There are two arrays A and B whose sizes are N. By exchanging elements in A and B, sum (a)-sum (B) is minimized.

Source: Internet
Author: User
Tags integer numbers

There are two arrays A and B, all of which are N in size. The values of the array elements are unordered due to arbitrary integer numbers;
Requirement: by exchanging elements in A and B, the difference between the sum of Elements A and B is minimized.
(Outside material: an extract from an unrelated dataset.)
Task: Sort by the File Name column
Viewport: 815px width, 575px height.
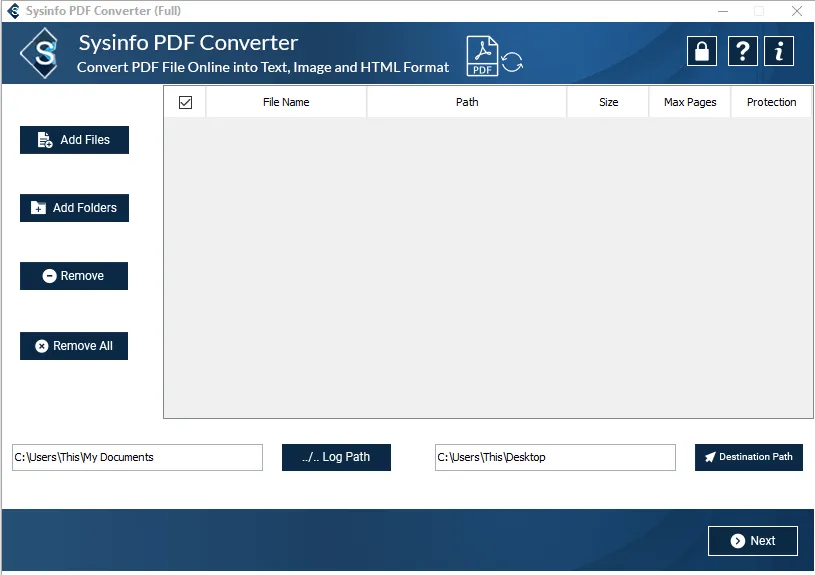Action: (286, 102)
The sum of the current array A and array B is
A = sum (a)-sum (B)

After the I-th element of A is exchanged with the J-th element of B, the sum of A and B is
A' = sum (a)-A [I] + B [J]-(sum (B)-B [J] + A [I])
= Sum (a)-sum (B)-2 (A [I]-B [J])
= A-2 (A [I]-B [J])
Set x = A [I]-B [J]

| A |-| a' | = | A |-| A-2x |

Suppose a> 0,

When X is between (0, A), this exchange can reduce the sum of A and B after the exchange. The closer X is to A/2, the better the effect,

If no X is found between (0, A), the current A and B are the answer.
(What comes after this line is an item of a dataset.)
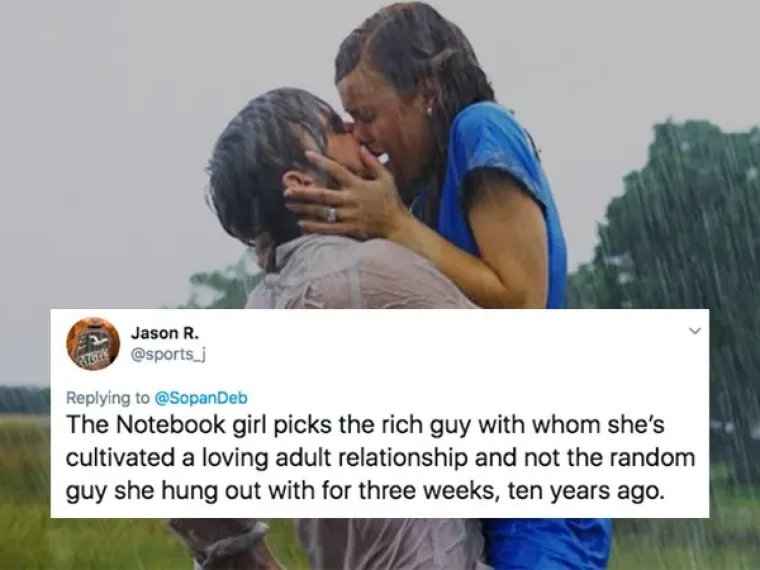Open Jason R.'s round profile avatar

click(x=93, y=344)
The algorithm is roughly as follows:

Find the I and j that make X Between (0, A) and closest to A/2 in A and B, exchange the corresponding I and j elements, and recalculate, repeat the preceding steps until the X Between (0, a) is not found.

Int sum1, sum2, A; // respectively represents the sum of a [] and B [], and the difference of 2: int temp; bool dayu0; // whether the difference between the sum and is greater than 0 int pos1 and pos2; // subscripts of a [I] and B [J] awaiting exchange I j float Minn; // A [I]-B [J] value bool have1 closest to A/2; // whether the while (1) {sum1 = 0; sum2 = 0; for (INT I = 0; I <n; ++ I) // calculate the sum of the two arrays {sum1 + = AR1 [I]; sum2 + = AR2 [I];} A = sum1-sum2; // The difference between dayu0 = a> 0? True: false; // whether the difference is greater than 0 or less than 0 have1 = false; // whether the solution can be found for (INT I = 0; I <n; ++ I) // find the [I]-B [J] {for (Int J = 0; j <n; ++ J) closest to A/2) {temp = AR1 [I]-AR2 [J]; If (dayu0 & temp> 0 & temp <A) | (! Dayu0 & temp <0 & temp> A) // If a [I]-B [J] is between (0,) {If (have1 & ABS (temp-A/2.0) <Minn) // if it is closer to a/2 than a [I]-B [J], update {Minn = ABS (temp-A/2.0); pos1 = I; pos2 = J ;}else {have1 = true; Minn = ABS (temp-A/2.0); pos1 = I; pos2 = J ;}}} if (! Have1) // if no matching a [I]-B [J] is found, {break;} swap (AR1 [pos1], AR2 [pos2]) ends. // exchange elements in a B}

  

There are two arrays A and B whose sizes are N. By exchanging elements in A and B, sum (a)-sum (B) is minimized.

Contact Us

The content source of this page is from Internet, which doesn't represent Alibaba Cloud's opinion; products and services mentioned on that page don't have any relationship with Alibaba Cloud. If the content of the page makes you feel confusing, please write us an email, we will handle the problem within 5 days after receiving your email.

If you find any instances of plagiarism from the community, please send an email to: info-contact@alibabacloud.com and provide relevant evidence. A staff member will contact you within 5 working days.

A Free Trial That Lets You Build Big!

Start building with 50+ products and up to 12 months usage for Elastic Compute Service

  • Sales Support

    1 on 1 presale consultation

  • After-Sales Support

    24/7 Technical Support 6 Free Tickets per Quarter Faster Response

  • Alibaba Cloud offers highly flexible support services tailored to meet your exact needs.